■ TASK DIRECTIONS: Each line of the data below that carries the word "Toggle" needs to be copied.

■ GIVEN RECORDS:
######
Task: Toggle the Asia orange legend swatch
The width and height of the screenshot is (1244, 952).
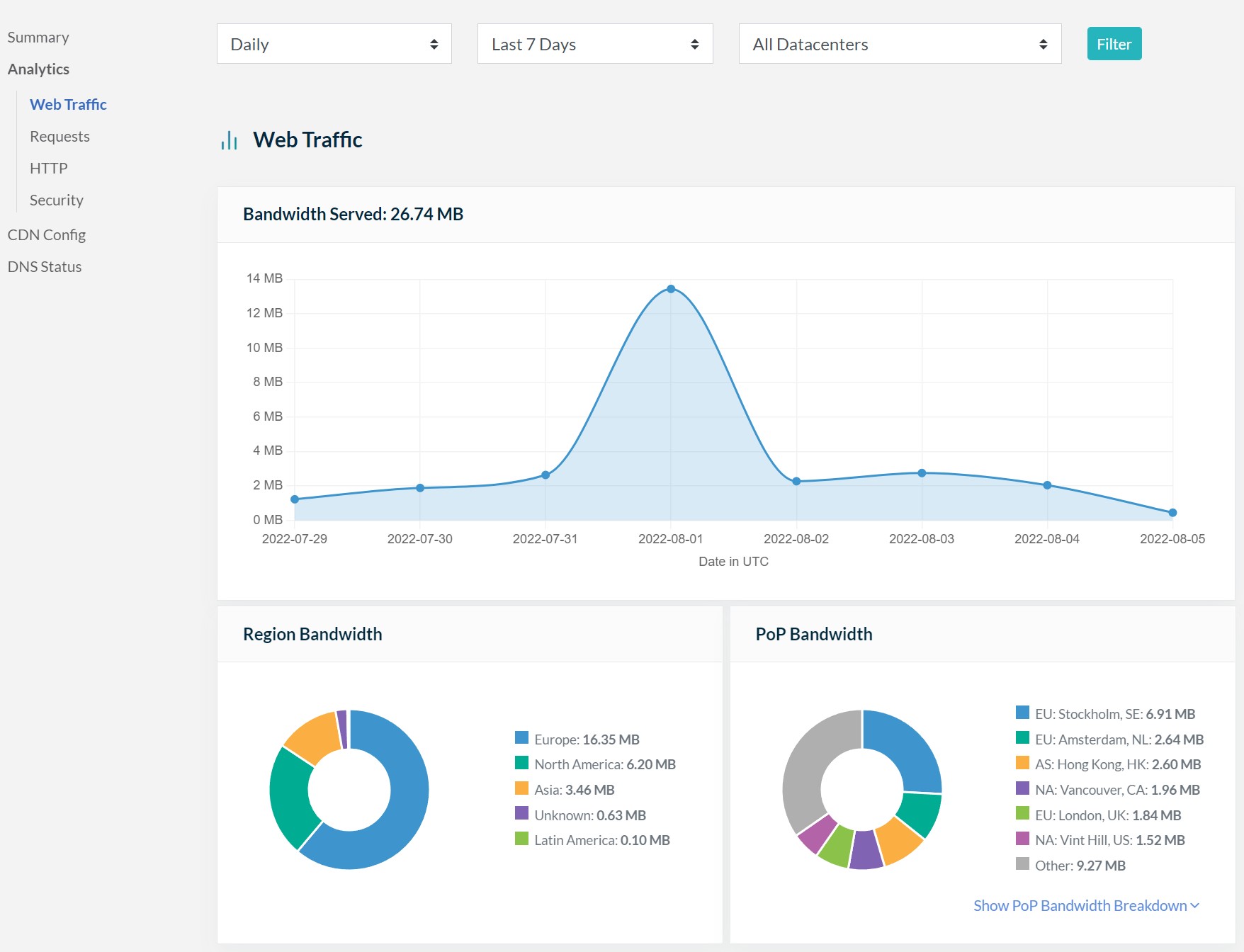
######
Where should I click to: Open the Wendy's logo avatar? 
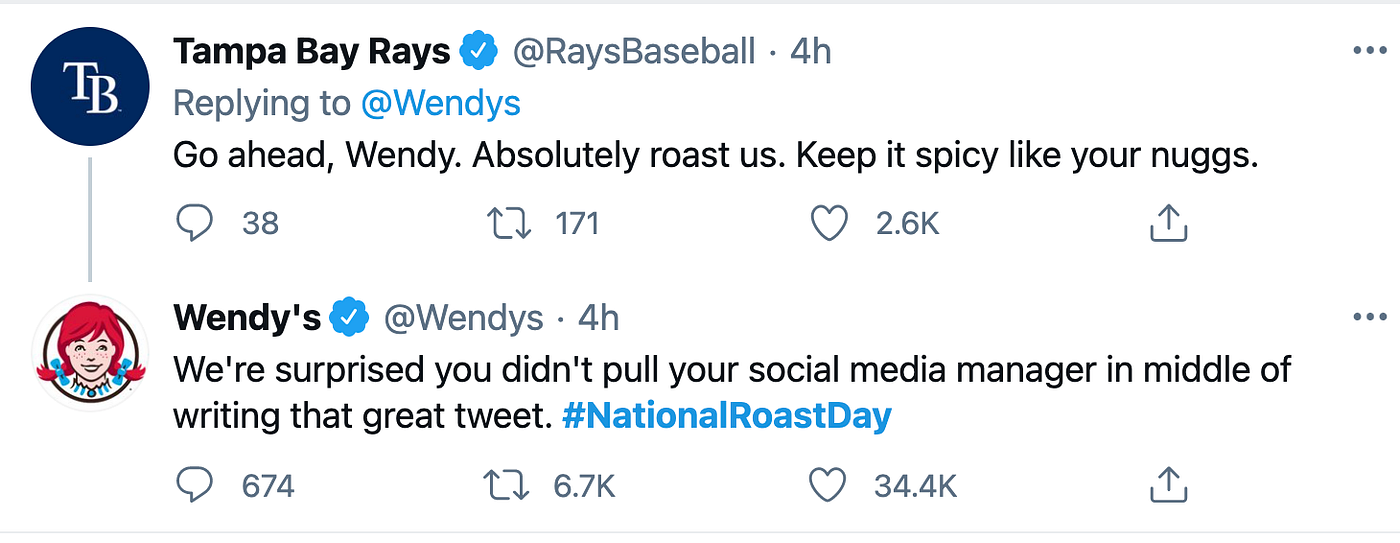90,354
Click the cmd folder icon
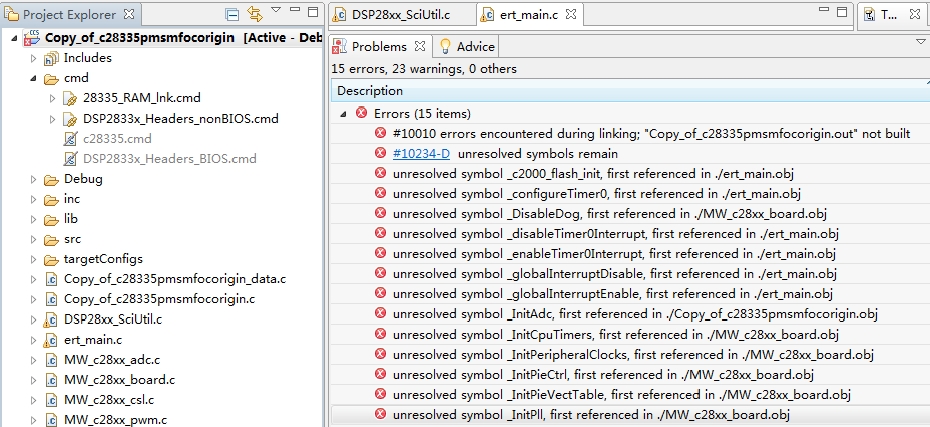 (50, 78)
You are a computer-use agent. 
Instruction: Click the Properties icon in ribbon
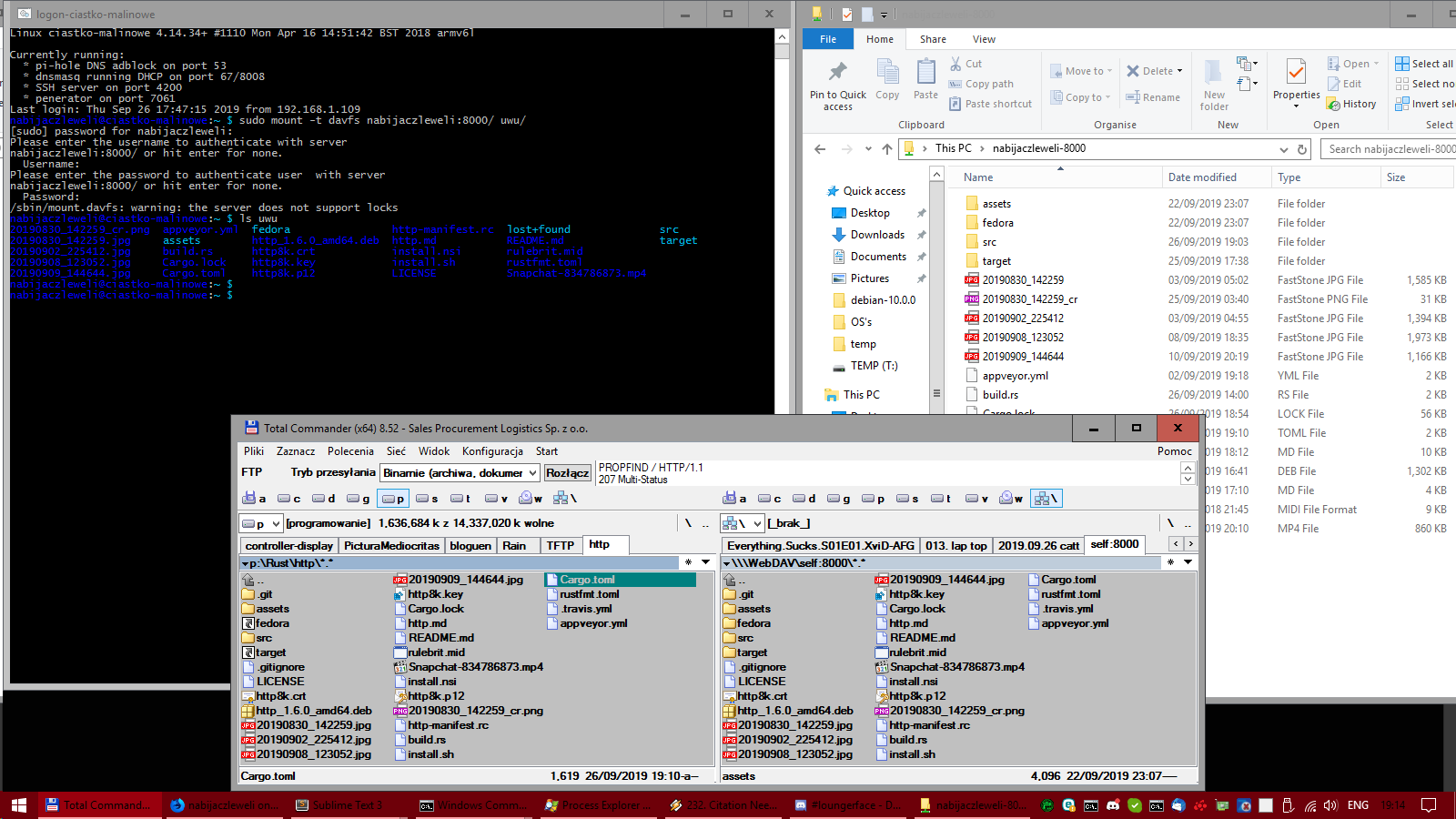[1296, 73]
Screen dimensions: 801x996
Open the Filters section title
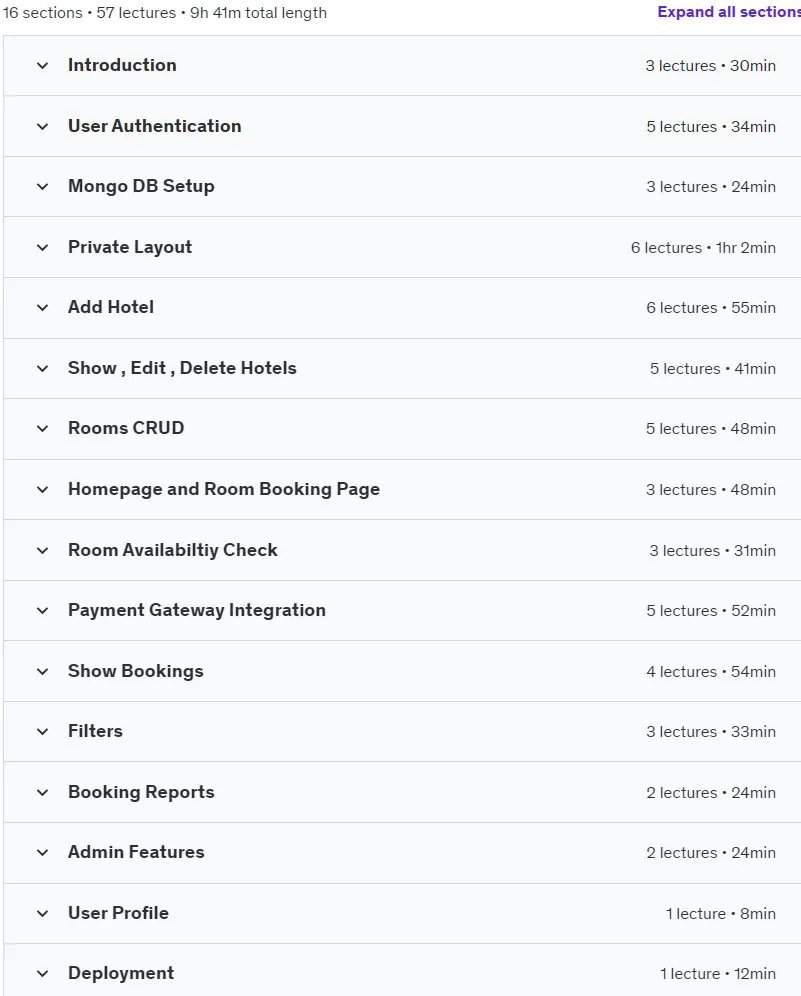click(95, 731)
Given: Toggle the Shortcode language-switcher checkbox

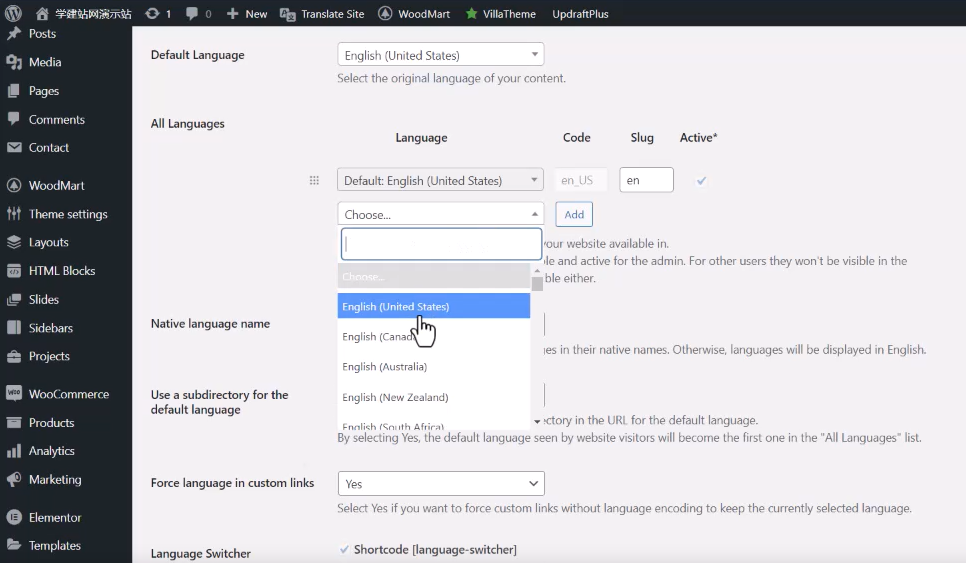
######
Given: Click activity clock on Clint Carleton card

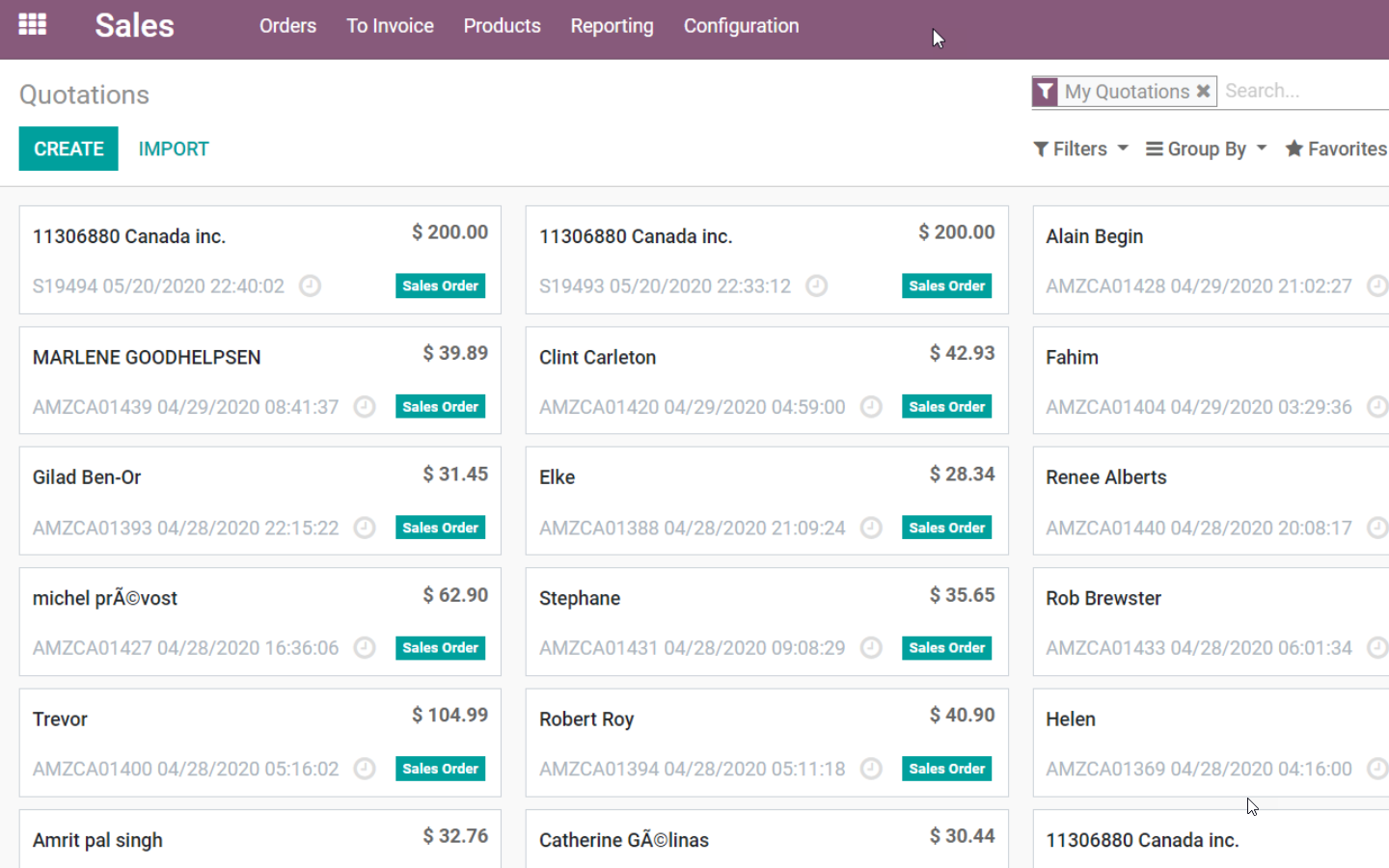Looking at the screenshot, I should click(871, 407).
######
■ TASK ANSWER:
Task: Toggle the Asia orange legend swatch
Given: Toggle the Shortcode language-switcher checkbox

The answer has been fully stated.